--- Begin TEXT EXTRACT ---

Swallows and Amazons is a 1963 BBC children's television series based on the 1930 novel of the same name by Arthur Ransome, about the holiday adventures of two groups of children, the Swallows (Walkers) and the Amazons (Blacketts), sailing on a lake and camping on an island in the Lake District in the 1930s.

The series of 6 episodes was shot on location on Coniston Water. Arthur Ransome, who lived nearby at Nibthwaite, was not impressed:
They began by proposing to blow up some of the rocks in the Peel Island harbour, and went on from there. According to Arthur their child-actors were ugly, their Captain Flint was 'common', their script a travesty of his book, their rural characters were made to talk Cockney, and they introduced some Cockney villains. Genia (his wife, who was always discouraging about his books when he was writing them) missed no chance of telling him he was a fool ever to have consented to the project, and he sadly agreed with her.

Characters
John Paul as Captain Flint
David Lott as John Walker
Siobhan Taylor as Susan Walker 
Susan George as Kitty (renamed from Titty)

--- End TEXT EXTRACT ---
--- Begin INFORMATION SHOWN ---

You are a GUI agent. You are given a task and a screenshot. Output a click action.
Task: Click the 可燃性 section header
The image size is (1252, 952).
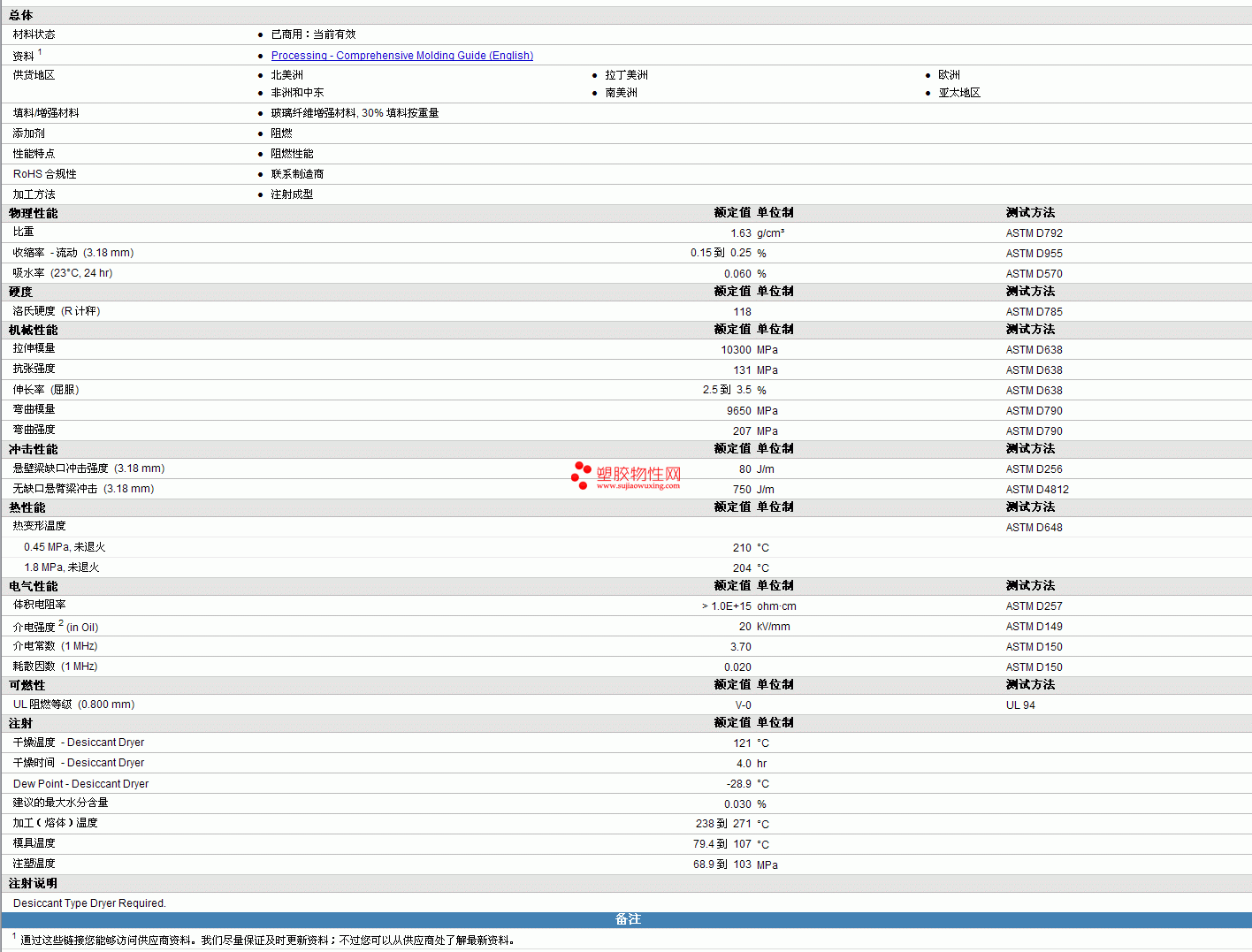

--- End INFORMATION SHOWN ---

» REQUIREMENTS
1. Decide whether each statement below agrees with the series description, and back each yes or no with the deciding words quoted from it. (a) The series was filmed at Coniston Water. (b) Arthur Ransome was pleased with the series. (c) Susan George played Susan Walker.
2. Reproduce the part of the series description between "The series of" and "(renamed from Titty)", inclusive.

» TASK ANSWERS
1.
(a) Yes: "The series of 6 episodes was shot on location on Coniston Water."
(b) No: "Arthur Ransome, who lived nearby at Nibthwaite, was not impressed"
(c) No: "Siobhan Taylor as Susan Walker"

2.
The series of 6 episodes was shot on location on Coniston Water. Arthur Ransome, who lived nearby at Nibthwaite, was not impressed:
They began by proposing to blow up some of the rocks in the Peel Island harbour, and went on from there. According to Arthur their child-actors were ugly, their Captain Flint was 'common', their script a travesty of his book, their rural characters were made to talk Cockney, and they introduced some Cockney villains. Genia (his wife, who was always discouraging about his books when he was writing them) missed no chance of telling him he was a fool ever to have consented to the project, and he sadly agreed with her.

Characters
John Paul as Captain Flint
David Lott as John Walker
Siobhan Taylor as Susan Walker 
Susan George as Kitty (renamed from Titty)